Lady in the Lake: A Novel
By Laura Lippman
William Morrow. 352 pp. $26.99
Reviewed by Jen Michalski
Everyone knows the dangers of being in the news business these days, but Laura Lippman’s new novel Lady in the Lake is a powerful reminder that the search for the truth has always been a precarious and underappreciated one. In an eerie and heartbreaking coincidence, the day after Lippman turned in the final draft of her book, five members of the staff of the Capital Gazette — Rob Hiaasen, Gerald Fischman, John McNamara, Rebecca Smith, and Wendi Winters — were killed by a gunman in its Annapolis, Md., newsroom. Lippman was friends with Hiaasen, and in the acknowledgments of the book, she dedicates to all five what she calls her “weird love letter to Baltimore newspapers of the ’60s.”
Inspired by the unsolved death of Shirley Parker, a barmaid and secretary whose body was found in Baltimore’s Druid Hill Park in June 1969, Lippman’s ambitious novel weaves some 20 points of view into a seamless, vivid whole. The novel demonstrates that Lippman, a former Baltimore Sun reporter, is both a skilled journalist and a masterful novelist.
The story centers on two narrators: Cleo Sherwood, a fictionalized version of Parker, and Madeline "Maddie" Schwartz, a fictional Jewish housewife in her late 30s who decides to walk out on her rote, suburban life and find her own path. The two women's stories come together in a most unusual way.
When a neighborhood girl goes missing, Maddie and a new friend, Judith, search for her. Maddie’s instincts lead them to an amazing discovery, and, for Maddie, to a purpose. She gets a small apartment downtown, a black boyfriend, Fergie, who happens to be a cop, and a job at the afternoon newspaper, the Star, where she answers readers’ questions in a public help column. When she follows up on a letter to get the lights at the Druid Hill Park Fountain turned back on, Cleo’s body, much like Parker’s in 1969, is discovered inside the fountain.

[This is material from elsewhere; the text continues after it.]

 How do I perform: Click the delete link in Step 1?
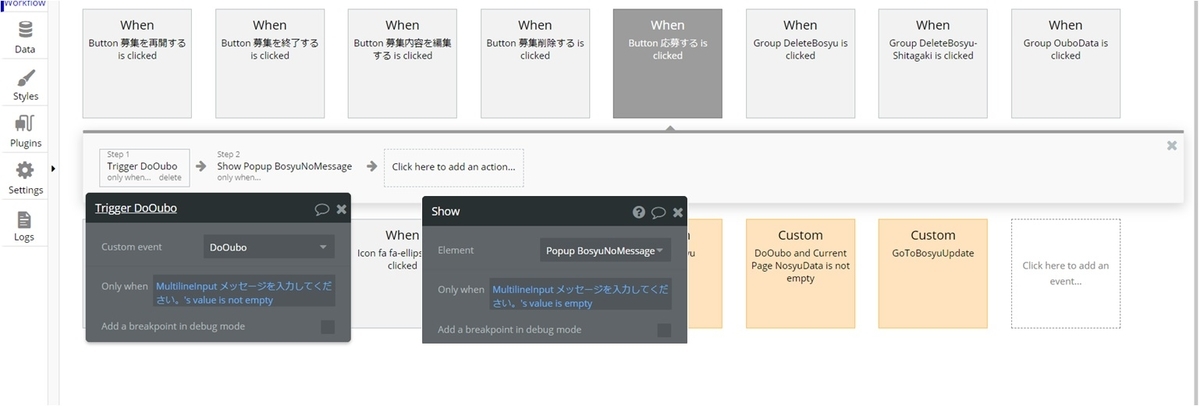(170, 177)
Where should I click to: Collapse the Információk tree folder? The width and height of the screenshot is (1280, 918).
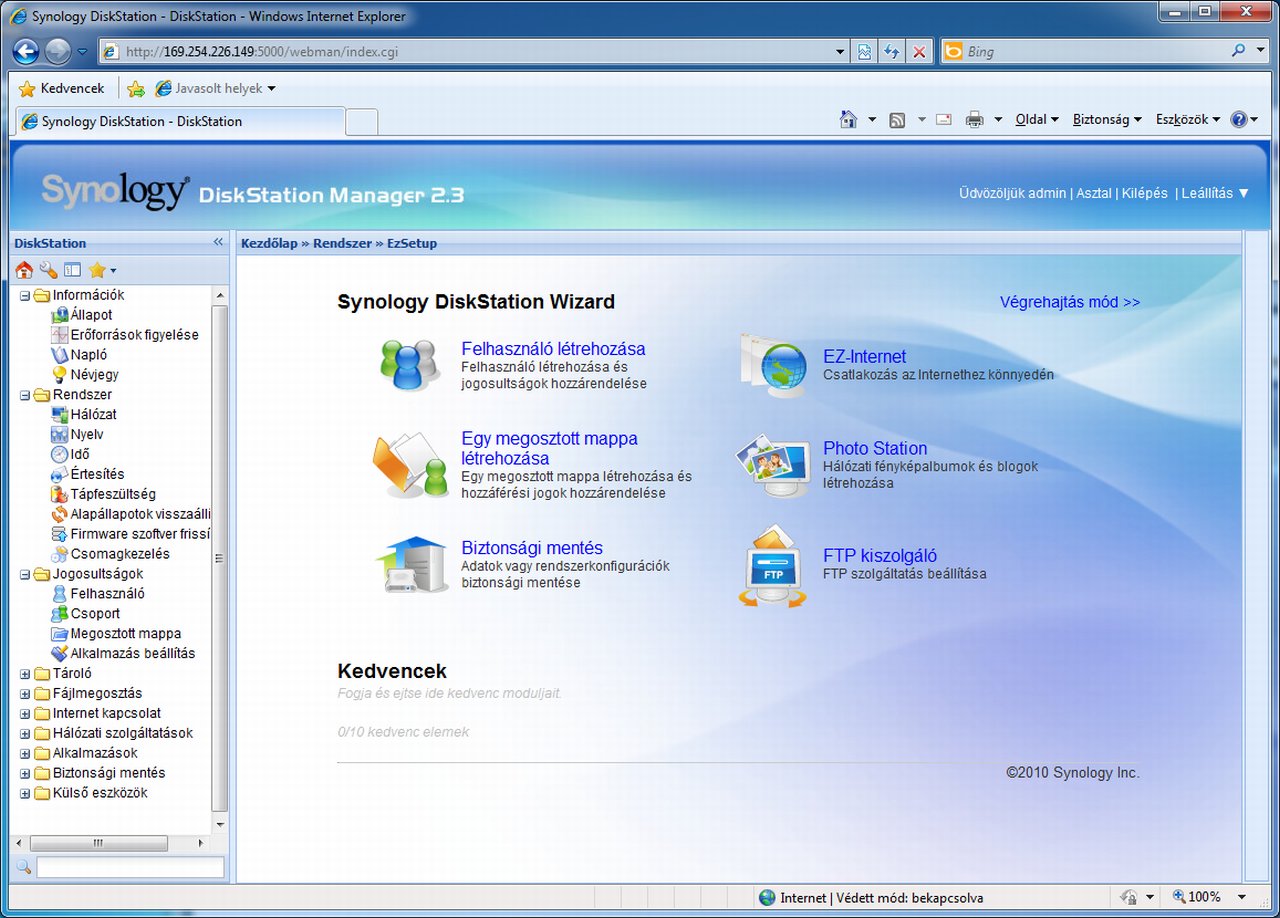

Although no one is interested in the suspicious death of a young black woman (similar to Parker, whose mysterious death garnered little attention in the main newspapers of record), Cleo becomes Maddie’s personal beacon. Maddie works after hours to talk to those close to Cleo, while also receiving tips from Fergie. As the stakes become higher, Maddie — stepping on toes and forgoing protocol out of determination, naivete, or a little bit of both — endangers not only herself but others.
There’s a lovely dance of female leads at the heart of the novel. Maddie and Cleo are from different worlds, but their struggle for independence during a time of barriers to women — racism for Cleo and sexism for Maddie — bind them in a Chinese finger trap that tugs tighter as they assert themselves and love whom they want. Lippman isn’t a stranger to stories involving race (see Butchers Hill and Every Secret Thing), and here she casts a wide net in the quest for authenticity, including the perspectives of Cleo’s family and other traditionally underrepresented voices.
And although Maddie is given more page time than Cleo, Cleo’s desires feel surprisingly clearer and more relatable, even if she is narrating from beyond the grave. Part of it be may that Cleo’s passages are in the first person and Maddie’s in the third, but part of it has to do with how closely Maddie guards her relationship with Fergie and other secrets while examining (thoughtlessly, at times) every detail of Cleo’s. It doesn’t help that Maddie’s other secret— something that happened before her marriage to her soon-to-be ex-husband — is alluded to but not revealed until much later in the novel, where it feels like an afterthought rather than a key to her motivations.
Unlike Parker, whose 1969 death still remains unsolved, Lippman builds a slow-burning, precise case for Cleo's murderer before throwing the reader for a loop in the end, reminding us how much of solving mysteries is being in the right (or wrong) place at the right time.
In the end, though, it’s the kaleidoscope of perspectives, an intricate quilt of 1960s Baltimore — newspaper staff, bartenders, waitresses, police officers and local athletes, many of them based on real people — that illuminates The Lady in the Lake. Lippman writes with a nuanced understanding of character, and each voice is distinct. (Lippman, ever meticulous, even consulted a baseball historian when capturing the point of view of a certain beloved 1960s Baltimore Orioles outfielder.) And although some characters don’t seem to add much to the mystery of Cleo’s death, Lippman uses them to show the many layers a reporter must sift through while pursuing a lead. The Lady of the Lake is more than a “weird love letter to Baltimore newspapers” — it is an earnest and beautiful homage to a city and its people.
Jen Michalski, a Baltimore native, is the author of several novels and short story collections, including The Tide King and The Summer She Was Under Water. She reviewed this book for the Washington Post.